Court of Appeals of Illinois, Fourth District

March 16, 2015

THE PEOPLE OF THE STATE OF ILLINOIS, Plaintiff-Appellee,
v.
TREVON M. LAKE, Defendant-Appellant

Page 1037

Appeal from Circuit Court of Vermilion County. No. 12CF265. Honorable Nancy S. Fahey, Judge Presiding.

Michael J. Pelletier, Jacqueline L. Bullard, and Ryan R. Wilson (argued), all of State Appellate Defender's Office, of Springfield, for appellant.

Randall Brinegar, State's Attorney, of Danville (Patrick Delfino, David J. Robinson, and David E. Mannchen (argued), all of State's Attorneys Appellate Prosecutor's Office, of counsel), for the People.

JUSTICE STEIGMANN delivered the judgment of the court, with opinion. Justices Holder White and Appleton concurred in the judgment and opinion.

OPINION

STEIGMANN, JUSTICE.

What the task requires :: Write the next part of the Illinois appellate court opinion, starting right after its final line.

Material ::
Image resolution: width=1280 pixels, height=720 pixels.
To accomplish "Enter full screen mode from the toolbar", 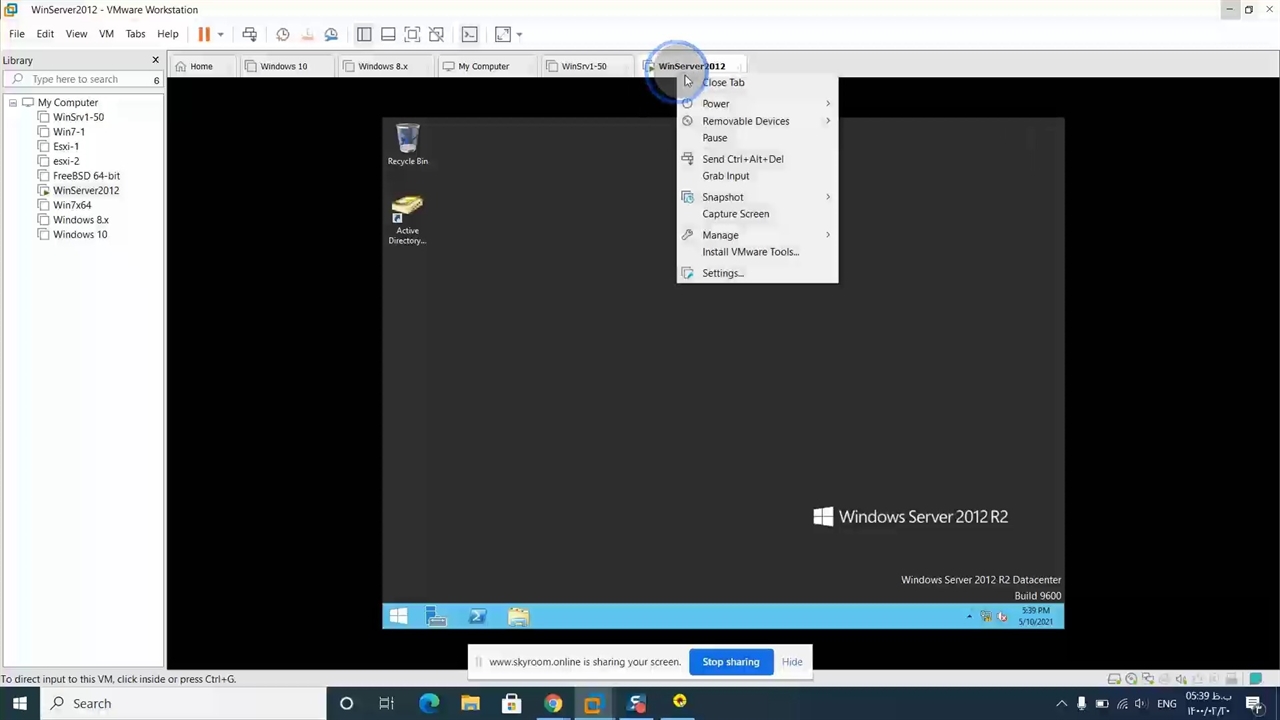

Result ::
Page 1038

[¶1] In June 2012, the State charged defendant, Trevon M. Lake, in part, with (1) aggravated use of a weapon (720 ILCS 5/24-1.6(a)(1), (a)(3)(I) (West 2010)) and (2) defacing identification marks of a firearm (720 ILCS 5/24-5(b) (West 2010)). Defendant later filed a motion to suppress the gun police seized, arguing that the police search of him was unreasonable under the fourth amendment to the United States Constitution. U.S. Const., amend. IV.

[¶2] Following a November 2012 hearing, the trial court denied defendant's motion to suppress. At a stipulated bench trial conducted later that month, the court found defendant guilty of both charges. In December 2012, the court sentenced defendant to time served (187 days in jail) and probation for 24 months.

[¶3] Defendant appeals, arguing that (1) the trial court erred by denying his motion to suppress evidence and (2) his conviction for aggravated use of a weapon under section 24-1.6(a)(1), (a)(3)(I) of the Criminal Code of 1961 is unconstitutional. We disagree and affirm.

[¶4] I. BACKGROUND

[¶5] A. The State's Charges and Defendant's Motion To Suppress Evidence

[¶6] In June 2012, a police officer searched defendant--who was 17 years old--and discovered a gun with a defaced serial number. The State later charged defendant with (1) two counts of aggravated use of a weapon (720 ILCS 5/24-1.6(a)(1), (a)(3)(C); (a)(1), (a)(3)(I) (West 2010)) (counts I and II, respectively) and (2) defacing identification marks of a firearm (720 ILCS 5/24-5(b) (West 2010)) (count III).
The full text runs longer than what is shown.